++++ TEXT TO READ ++++

The suit land was initially registered in favour of one Nginyane Njamwitha (deceased), the appellant’s grandfather. After the demise of the deceased, the appellant filed Succession Cause No. 5 of 1978 in the District Magistrate’s Court at Runyenjes. According to the appellant, a consent judgment was entered on 28th February, 1978 wherein all the beneficiaries to the deceased’s estate including the respondent’s mother agreed to the appellant solely and absolutely inheriting the suit land. Consequently, the title was registered in favour of the appellant on 7th July, 1978.
In the year 2004, the respondent filed a claim in the Embu Land Dispute Tribunal being LDT No. 3 of 2004 seeking a share of the suit land on the ground that she was the daughter of the deceased hence entitled to his estate. The Tribunal entered an award in her favour and directed the appellant to transfer to her a portion of 1 ½ acres. Aggrieved with that decision, the appellant filed an appeal in Eastern Provincial Land Dispute Appeal Committee being case number 82 of 2006 wherein the Tribunal’s decision was upheld. The Appeal Committee’s decision was adopted as a judgment of the court on 29th May, 2007 by the Chief Magistrate’s court at Embu.

++++ PROVIDED DATA ++++

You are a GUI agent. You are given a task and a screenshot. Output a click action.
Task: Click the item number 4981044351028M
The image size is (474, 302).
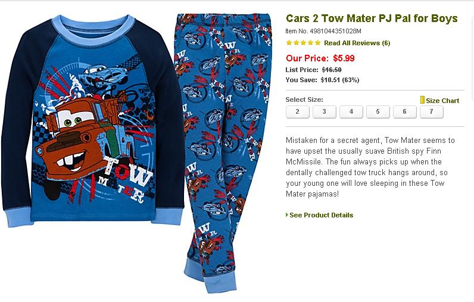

++++

▶ SET OF TASKS
A - Do these statements agree with the passage on the suit land? For each, answer yes or no and quote the deciding words from the passage exactly.
(i) The appellant filed Succession Cause No. 5 of 1978 in the District Magistrate's Court at Runyenjes.
(ii) The Tribunal directed the appellant to transfer 2 acres to the respondent.
(iii) The Appeal Committee overturned the Tribunal's decision.
B - According to the passage on the suit land, on what date was the title registered in favor of the appellant?
C - Repeat part of the passage on the suit land word for word. Begin at the words "The suit land was" and stop after "7th July, 1978.".

▶ IN RESPONSE
A -
(i) Yes: "the appellant filed Succession Cause No. 5 of 1978 in the District Magistrate’s Court at Runyenjes"
(ii) No: "directed the appellant to transfer to her a portion of 1 ½ acres"
(iii) No: "wherein the Tribunal’s decision was upheld"

B - On 7th July, 1978.

C -
The suit land was initially registered in favour of one Nginyane Njamwitha (deceased), the appellant’s grandfather. After the demise of the deceased, the appellant filed Succession Cause No. 5 of 1978 in the District Magistrate’s Court at Runyenjes. According to the appellant, a consent judgment was entered on 28th February, 1978 wherein all the beneficiaries to the deceased’s estate including the respondent’s mother agreed to the appellant solely and absolutely inheriting the suit land. Consequently, the title was registered in favour of the appellant on 7th July, 1978.